Mr. Speaker, I thank my colleague for the question.
One of the purposes of the bill is to make the best interests of the child central to the process. However, many witnesses who have attended divorce proceedings with couples for decades said that the proceedings are adversarial. During divorce proceedings, the children are often ignored. The parents do not mean to do that, but it is a two-party process and the children represent a third party.
It is therefore important for the federal government to have a mechanism and the necessary resources to ensure that children are well represented. In that way, the federal government would be helping the provinces.
Children often hear their parents talking about the divorce proceedings. There needs to be a third party who understands the legal system participating in the discussions. Their only mandate would be to ensure that the child's interests are represented throughout the process. The designated person would know when to intervene to express the will and interests of the child. The child's point of view would be represented at all times.
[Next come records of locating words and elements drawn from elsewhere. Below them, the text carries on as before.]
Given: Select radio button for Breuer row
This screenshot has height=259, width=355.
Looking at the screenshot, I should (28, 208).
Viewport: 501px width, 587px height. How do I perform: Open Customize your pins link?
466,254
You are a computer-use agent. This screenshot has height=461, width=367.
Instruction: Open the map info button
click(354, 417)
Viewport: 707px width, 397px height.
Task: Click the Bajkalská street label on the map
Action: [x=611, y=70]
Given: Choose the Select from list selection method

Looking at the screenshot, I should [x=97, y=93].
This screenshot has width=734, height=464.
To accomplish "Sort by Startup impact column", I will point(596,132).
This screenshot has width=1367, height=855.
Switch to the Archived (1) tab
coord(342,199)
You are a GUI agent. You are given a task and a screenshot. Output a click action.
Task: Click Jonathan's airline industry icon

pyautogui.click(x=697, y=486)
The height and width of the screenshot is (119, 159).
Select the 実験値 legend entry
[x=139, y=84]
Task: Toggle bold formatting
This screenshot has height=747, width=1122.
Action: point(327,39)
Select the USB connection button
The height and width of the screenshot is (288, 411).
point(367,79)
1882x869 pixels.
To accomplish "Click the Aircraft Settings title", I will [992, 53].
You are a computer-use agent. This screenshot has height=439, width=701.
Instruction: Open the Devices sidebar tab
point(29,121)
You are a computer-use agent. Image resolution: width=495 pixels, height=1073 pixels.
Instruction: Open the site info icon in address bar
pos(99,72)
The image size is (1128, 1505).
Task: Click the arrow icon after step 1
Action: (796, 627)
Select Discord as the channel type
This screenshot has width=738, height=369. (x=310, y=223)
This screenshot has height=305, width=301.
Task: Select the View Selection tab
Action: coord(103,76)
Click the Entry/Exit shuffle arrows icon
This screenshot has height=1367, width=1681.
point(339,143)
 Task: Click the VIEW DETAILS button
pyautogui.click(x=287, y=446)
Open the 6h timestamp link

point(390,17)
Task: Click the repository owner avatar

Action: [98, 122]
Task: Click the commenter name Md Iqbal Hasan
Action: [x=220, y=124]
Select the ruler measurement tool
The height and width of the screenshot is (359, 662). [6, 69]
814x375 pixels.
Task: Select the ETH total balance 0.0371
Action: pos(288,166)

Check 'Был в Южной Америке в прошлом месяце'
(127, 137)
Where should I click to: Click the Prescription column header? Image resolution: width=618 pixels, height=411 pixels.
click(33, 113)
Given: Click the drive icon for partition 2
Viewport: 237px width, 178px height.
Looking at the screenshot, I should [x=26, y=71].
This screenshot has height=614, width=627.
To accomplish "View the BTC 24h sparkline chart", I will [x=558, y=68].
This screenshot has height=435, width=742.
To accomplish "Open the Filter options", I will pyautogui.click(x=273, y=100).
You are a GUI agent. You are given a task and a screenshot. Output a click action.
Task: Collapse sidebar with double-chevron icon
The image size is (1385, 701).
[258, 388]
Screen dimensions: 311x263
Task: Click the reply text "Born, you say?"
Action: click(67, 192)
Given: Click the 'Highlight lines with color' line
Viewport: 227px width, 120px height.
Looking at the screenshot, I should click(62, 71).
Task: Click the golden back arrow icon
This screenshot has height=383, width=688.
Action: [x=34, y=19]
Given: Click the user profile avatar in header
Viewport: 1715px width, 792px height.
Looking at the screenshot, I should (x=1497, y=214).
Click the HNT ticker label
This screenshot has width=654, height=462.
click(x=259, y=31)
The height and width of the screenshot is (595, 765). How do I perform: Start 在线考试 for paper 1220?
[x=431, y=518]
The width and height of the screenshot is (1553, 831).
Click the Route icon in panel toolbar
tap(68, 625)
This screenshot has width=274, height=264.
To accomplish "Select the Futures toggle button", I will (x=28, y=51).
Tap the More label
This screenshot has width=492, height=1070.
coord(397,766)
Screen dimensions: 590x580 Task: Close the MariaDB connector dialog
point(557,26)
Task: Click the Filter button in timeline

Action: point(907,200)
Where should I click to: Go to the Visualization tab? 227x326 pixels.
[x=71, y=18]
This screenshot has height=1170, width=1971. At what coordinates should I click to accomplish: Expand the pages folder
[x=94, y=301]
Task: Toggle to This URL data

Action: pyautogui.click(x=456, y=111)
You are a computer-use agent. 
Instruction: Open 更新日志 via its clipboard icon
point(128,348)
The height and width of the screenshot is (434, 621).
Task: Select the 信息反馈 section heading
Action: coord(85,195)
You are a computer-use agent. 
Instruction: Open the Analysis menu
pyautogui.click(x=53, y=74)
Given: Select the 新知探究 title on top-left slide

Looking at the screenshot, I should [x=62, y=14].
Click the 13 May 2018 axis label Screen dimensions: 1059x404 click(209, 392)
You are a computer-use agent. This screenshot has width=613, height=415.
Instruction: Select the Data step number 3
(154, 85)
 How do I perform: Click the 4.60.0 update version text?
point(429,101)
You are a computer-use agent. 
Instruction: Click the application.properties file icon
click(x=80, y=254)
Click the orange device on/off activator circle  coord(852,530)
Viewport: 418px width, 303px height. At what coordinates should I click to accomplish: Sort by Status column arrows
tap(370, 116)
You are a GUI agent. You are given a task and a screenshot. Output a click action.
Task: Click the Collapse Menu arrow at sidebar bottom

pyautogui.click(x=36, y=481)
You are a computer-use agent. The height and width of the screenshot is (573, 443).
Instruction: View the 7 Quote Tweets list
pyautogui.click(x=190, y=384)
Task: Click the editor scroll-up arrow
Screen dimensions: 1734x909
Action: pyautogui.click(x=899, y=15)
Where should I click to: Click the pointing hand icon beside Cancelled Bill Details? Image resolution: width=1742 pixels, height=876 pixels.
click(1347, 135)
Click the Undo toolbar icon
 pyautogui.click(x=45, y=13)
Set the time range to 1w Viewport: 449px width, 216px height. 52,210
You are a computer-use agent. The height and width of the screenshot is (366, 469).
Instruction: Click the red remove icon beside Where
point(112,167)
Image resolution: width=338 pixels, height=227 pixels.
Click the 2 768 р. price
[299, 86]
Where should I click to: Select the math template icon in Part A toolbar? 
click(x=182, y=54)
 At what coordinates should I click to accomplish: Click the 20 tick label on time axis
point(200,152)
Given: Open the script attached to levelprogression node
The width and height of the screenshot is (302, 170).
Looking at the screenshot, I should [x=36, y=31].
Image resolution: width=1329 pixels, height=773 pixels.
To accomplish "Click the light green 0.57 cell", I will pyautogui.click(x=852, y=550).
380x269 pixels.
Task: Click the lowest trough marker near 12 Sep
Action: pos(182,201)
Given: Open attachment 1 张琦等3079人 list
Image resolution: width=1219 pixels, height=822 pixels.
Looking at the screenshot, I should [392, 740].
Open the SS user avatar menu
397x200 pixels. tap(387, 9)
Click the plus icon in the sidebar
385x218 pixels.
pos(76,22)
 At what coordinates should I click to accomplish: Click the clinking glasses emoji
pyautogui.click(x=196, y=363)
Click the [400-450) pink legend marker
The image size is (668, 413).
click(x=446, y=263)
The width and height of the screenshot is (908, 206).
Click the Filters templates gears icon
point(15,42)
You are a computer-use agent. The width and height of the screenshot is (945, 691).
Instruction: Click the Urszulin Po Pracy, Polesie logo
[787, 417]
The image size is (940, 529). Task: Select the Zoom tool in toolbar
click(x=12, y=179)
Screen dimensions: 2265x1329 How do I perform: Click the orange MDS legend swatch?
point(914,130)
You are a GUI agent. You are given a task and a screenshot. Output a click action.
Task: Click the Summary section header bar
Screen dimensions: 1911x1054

Some lawyers came to testify to tell us that, unfortunately, some judges are not well-suited to adequately speak to children. This is an intimidating experience for the children. Everything has to unfold in a climate of trust.
Children are often stuck in the middle between two parents and they do not want to say anything to upset either parent. Children should be able to confide, in a neutral way, in a professional who can then attest to their needs when a divorce happens. Children's best interests can then truly be the number one concern. Many witnesses gave us very concrete examples demonstrating why that is the best way forward.